## Required work
Whenever a line contains the string "agent", copy it out of the entries.

Dataset records
= Beginning of Section =
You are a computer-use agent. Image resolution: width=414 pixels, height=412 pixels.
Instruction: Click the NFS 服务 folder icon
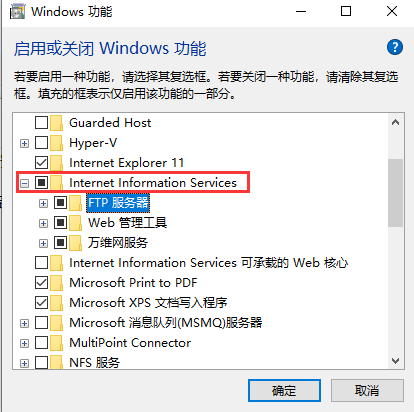pos(57,362)
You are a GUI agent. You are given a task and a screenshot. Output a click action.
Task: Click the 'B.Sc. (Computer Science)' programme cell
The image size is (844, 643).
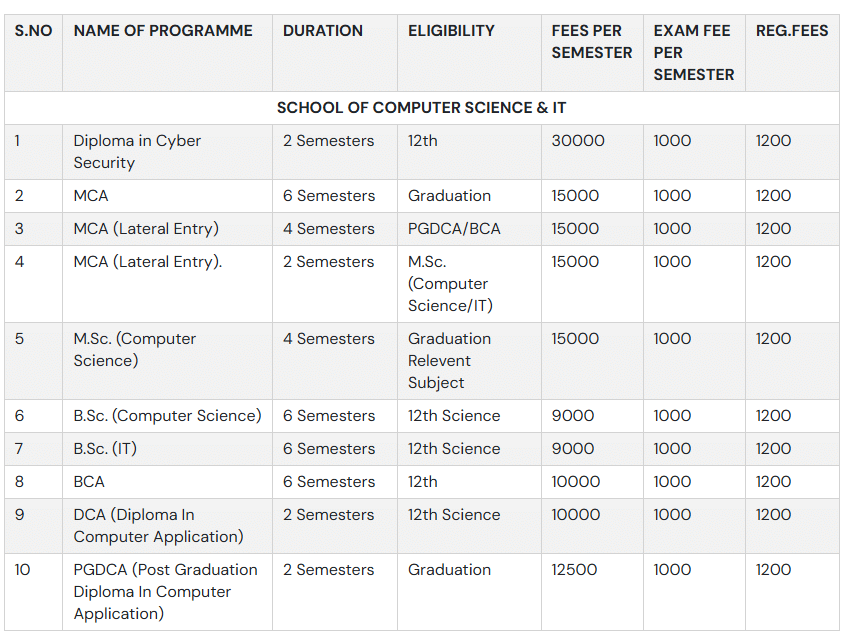(167, 416)
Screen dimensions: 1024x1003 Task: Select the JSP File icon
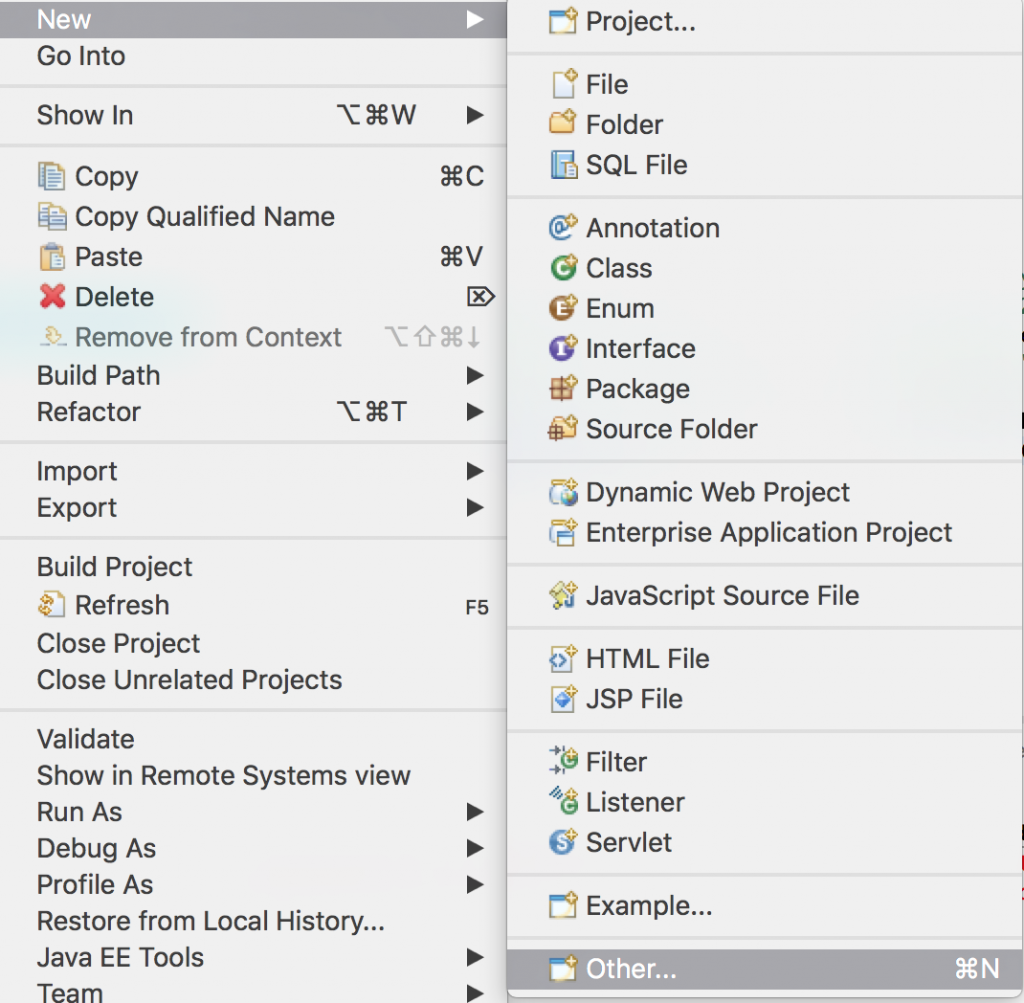pyautogui.click(x=562, y=699)
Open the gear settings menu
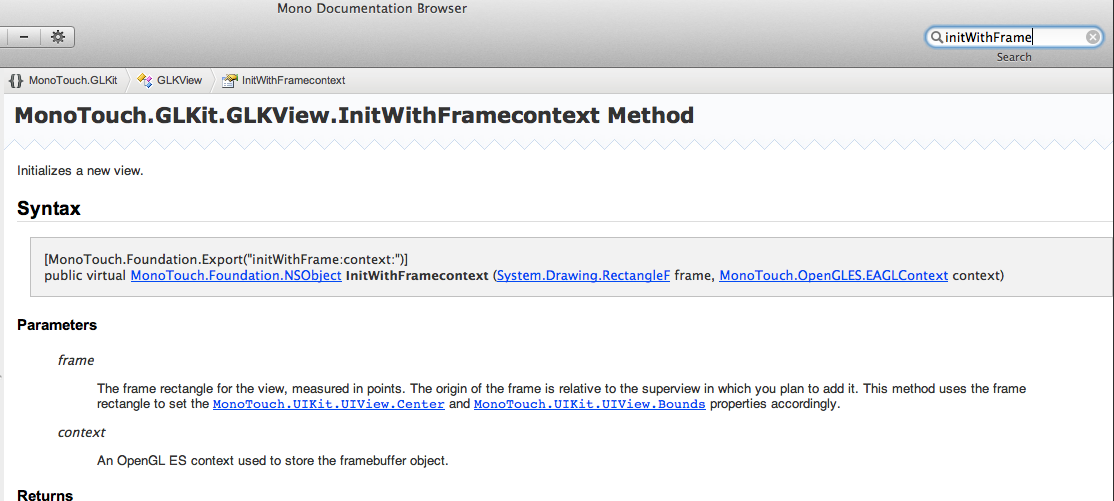1114x501 pixels. (x=58, y=37)
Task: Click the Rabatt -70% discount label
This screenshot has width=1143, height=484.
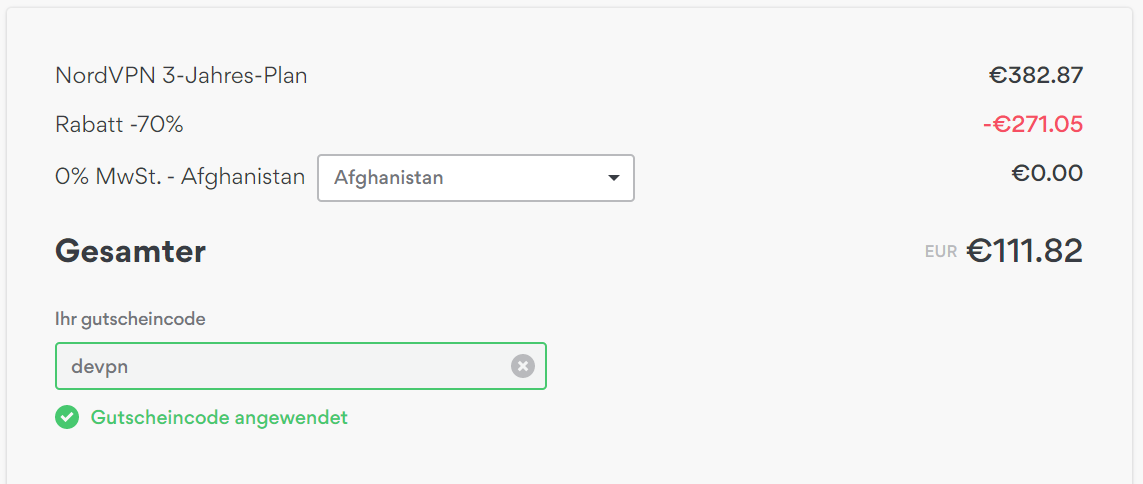Action: pyautogui.click(x=120, y=125)
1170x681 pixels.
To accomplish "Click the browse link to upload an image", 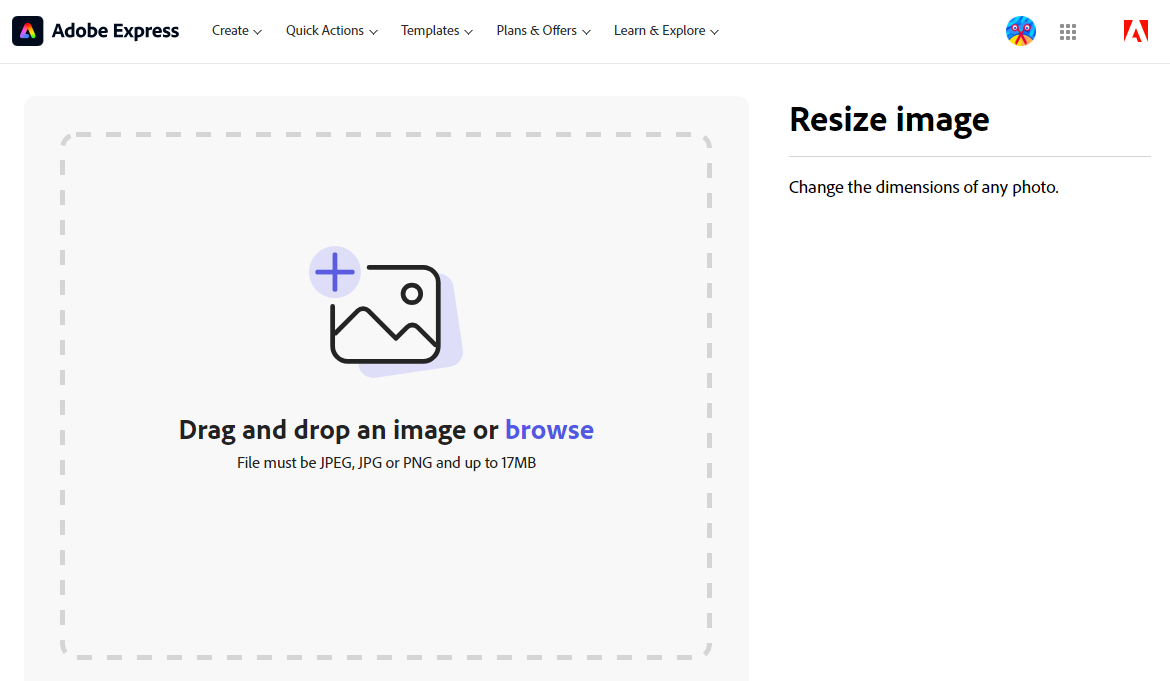I will coord(549,430).
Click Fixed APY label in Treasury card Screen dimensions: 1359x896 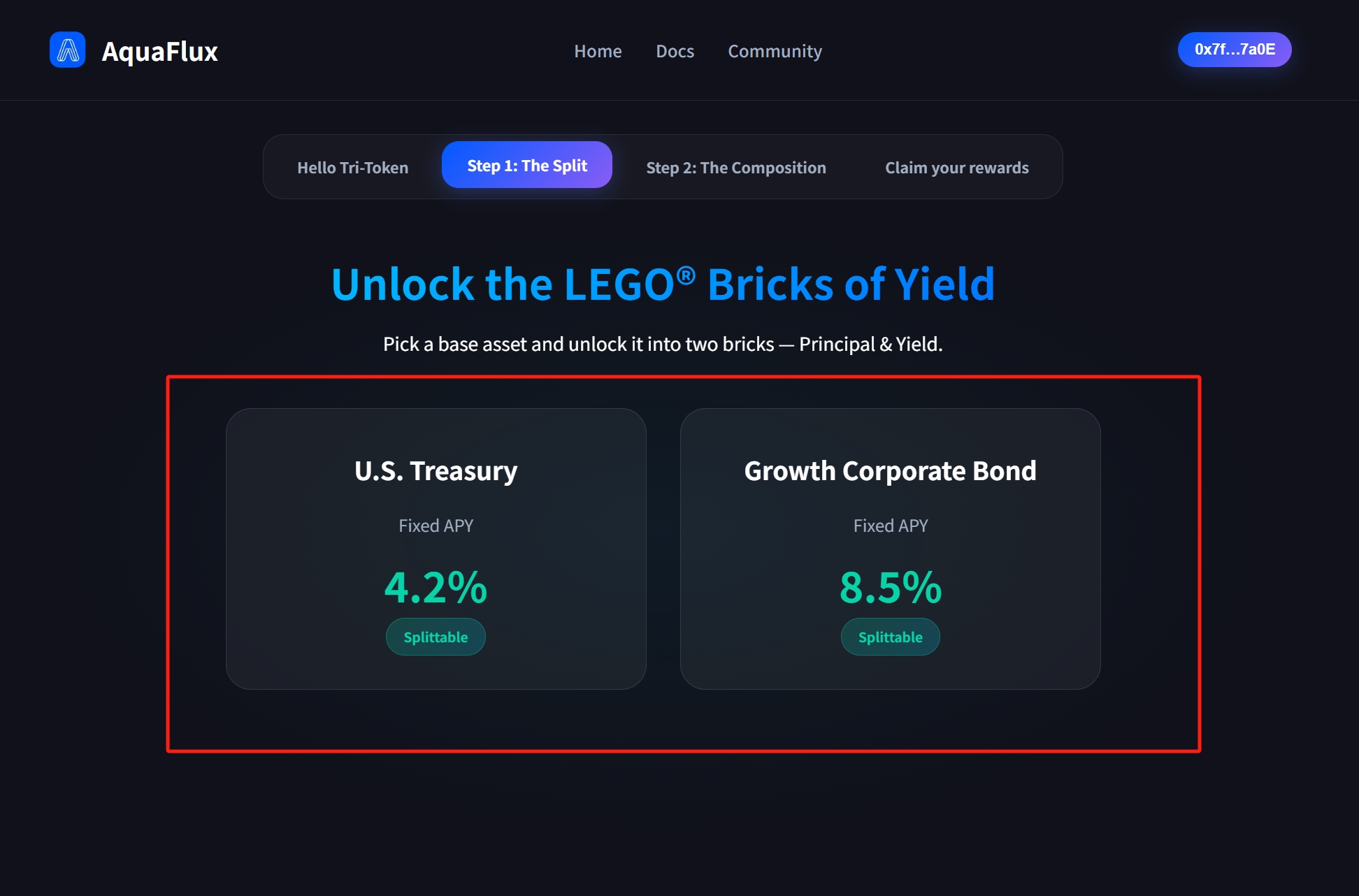click(436, 526)
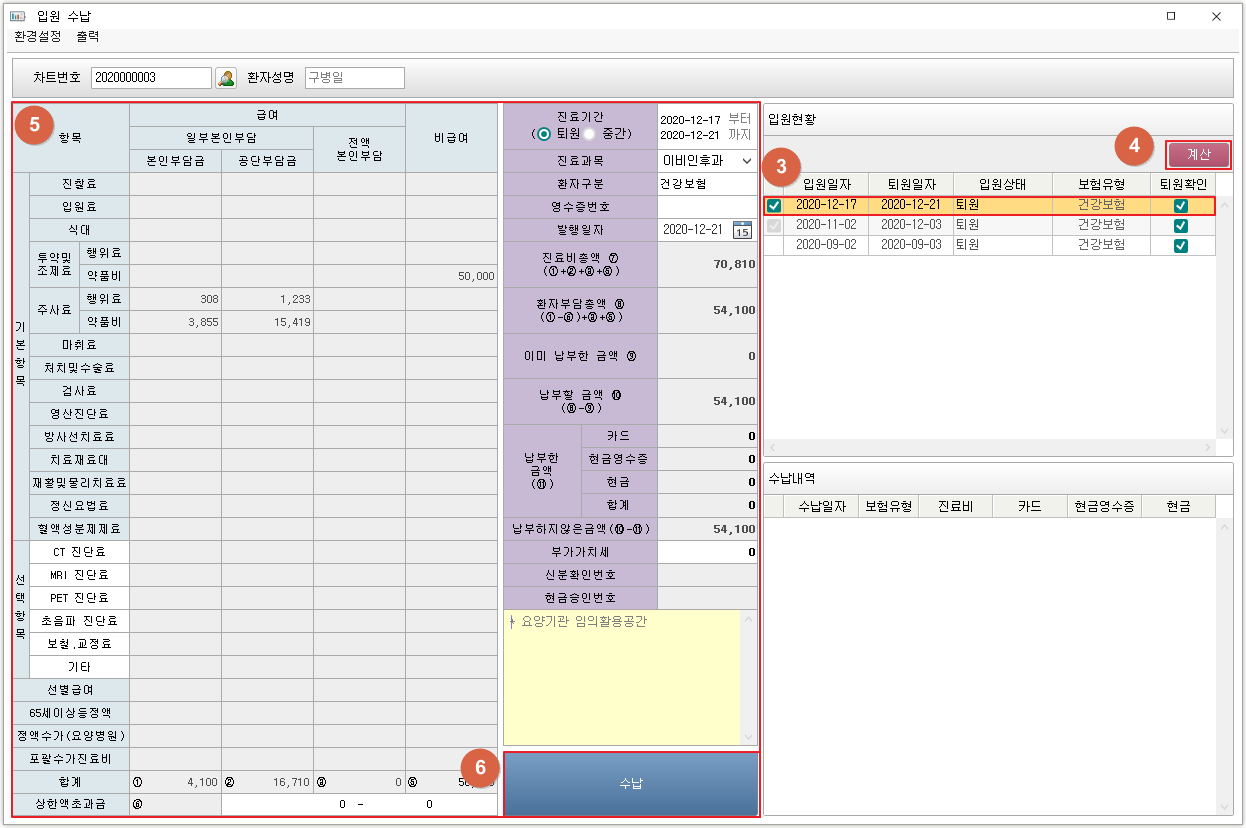Screen dimensions: 1246x828
Task: Open the 출력 menu
Action: 88,37
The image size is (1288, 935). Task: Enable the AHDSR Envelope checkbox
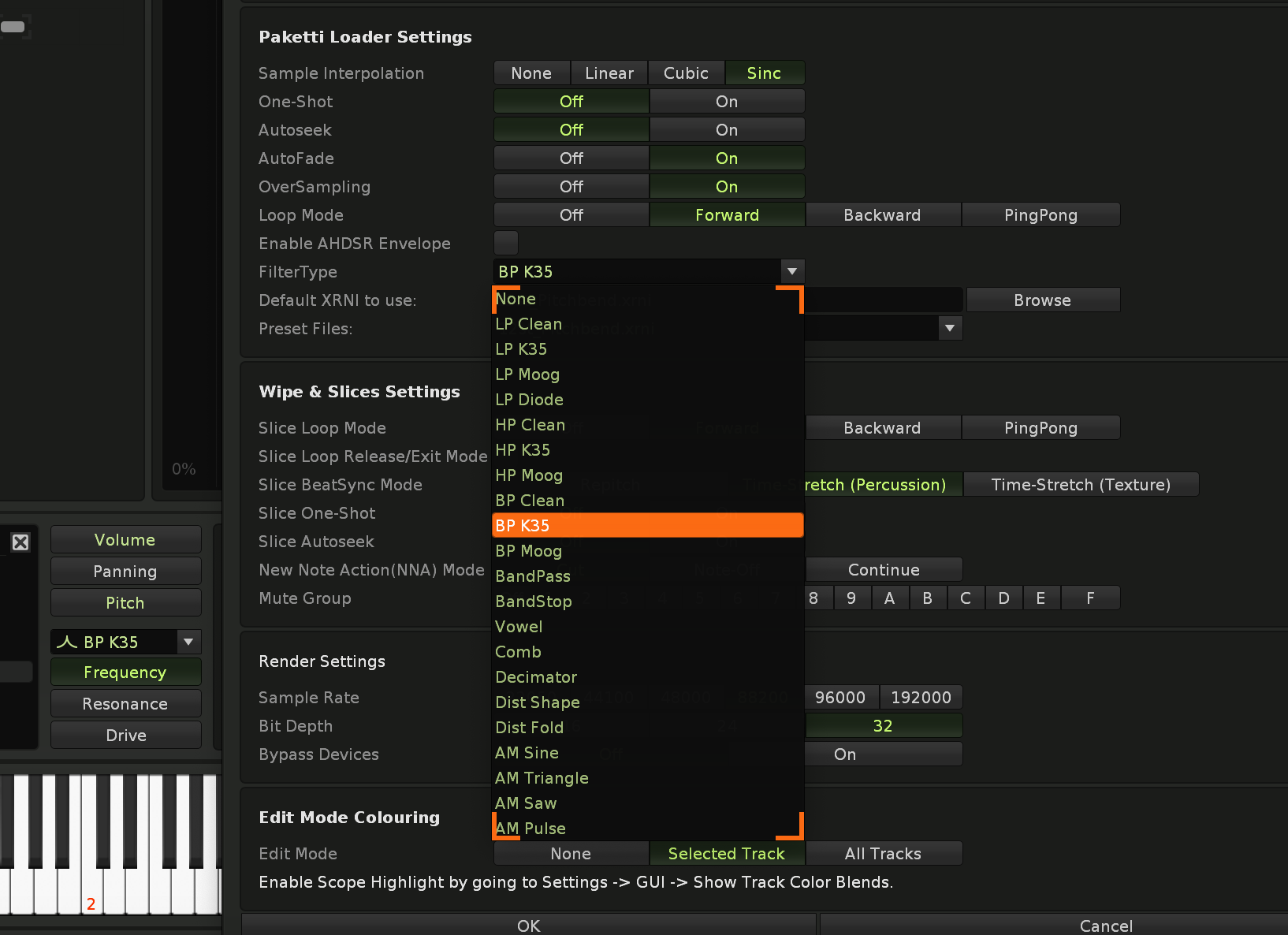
= End of Section =
## Response to this exercise
You are a computer-use agent. Image resolution: width=414 pixels, height=412 pixels.
You are a GUI agent. You are given a task and a screenshot. Output a click action.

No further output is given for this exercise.